# DATASET
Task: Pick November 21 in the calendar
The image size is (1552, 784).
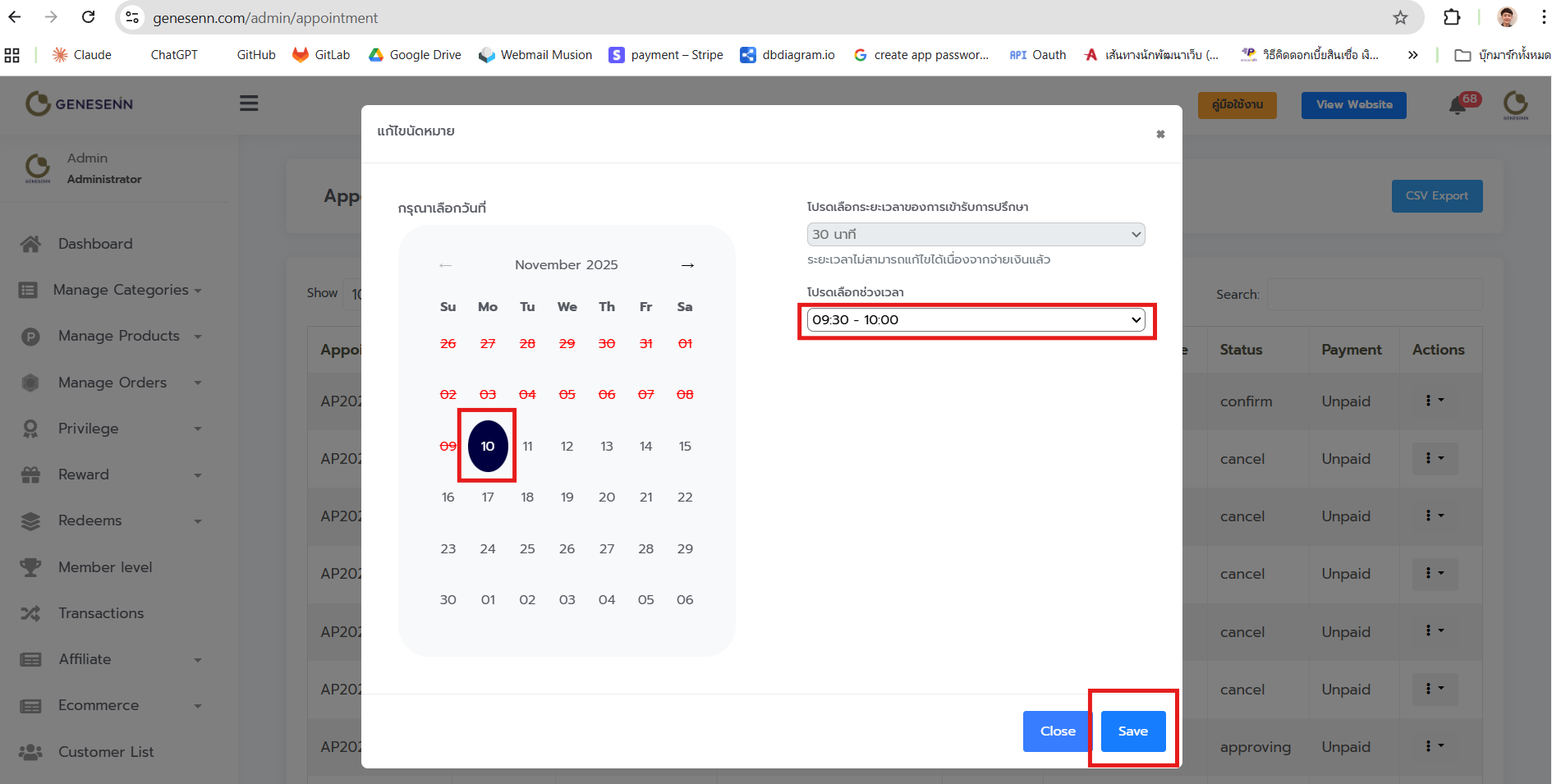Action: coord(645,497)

==

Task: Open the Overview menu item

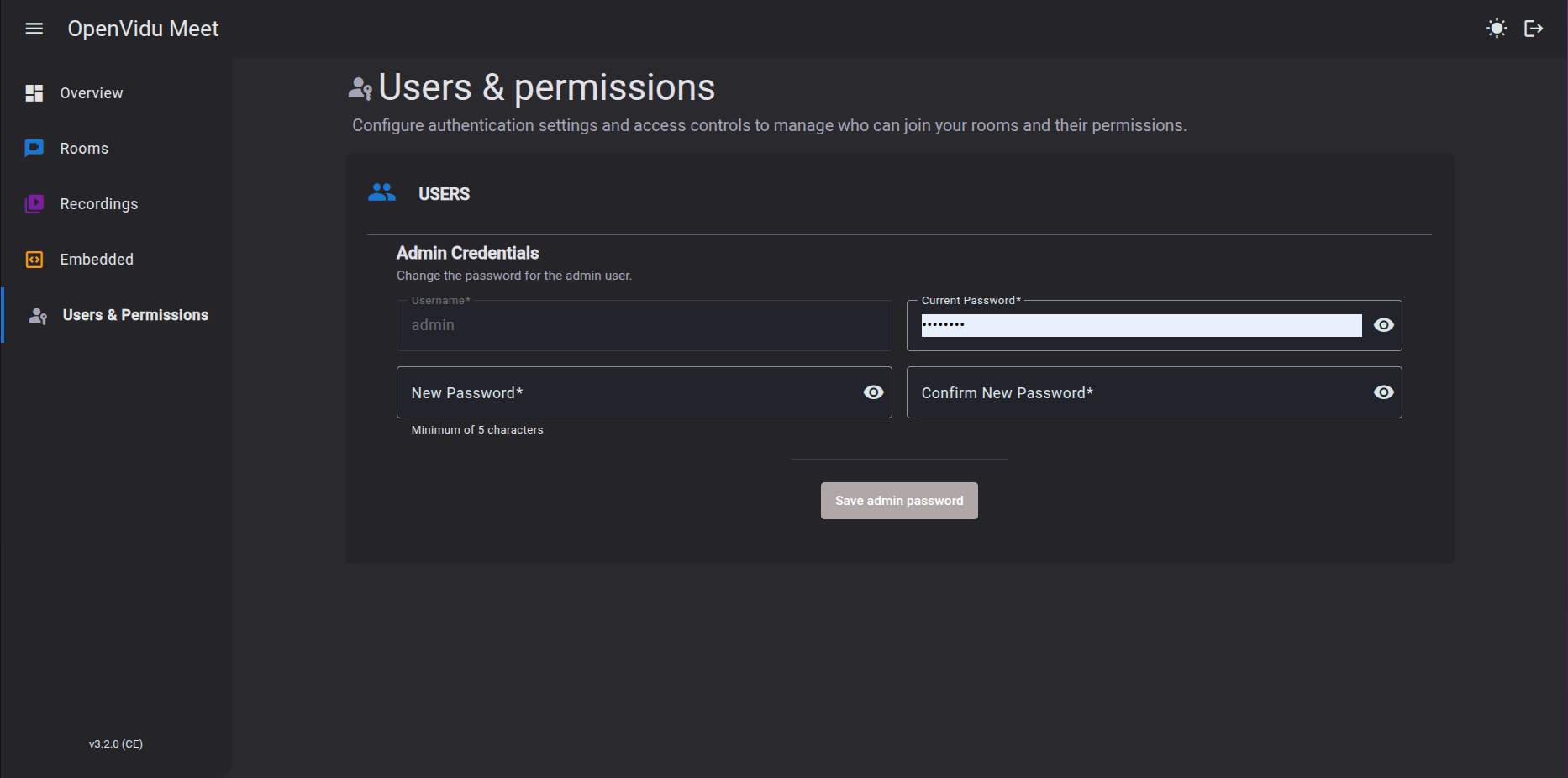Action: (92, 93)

# TASK TO COMPLETE
Convert the material from the line with "Task: Pick November 21 in the calendar" up to and including the line with "Action: coord(645,497)" into a Markdown table with the columns Row and Line, skipping blank lines. Leave the pictures out.

# OUTPUT
| Row | Line |
|---|---|
| 1 | Task: Pick November 21 in the calendar |
| 2 | The image size is (1552, 784). |
| 3 | Action: coord(645,497) |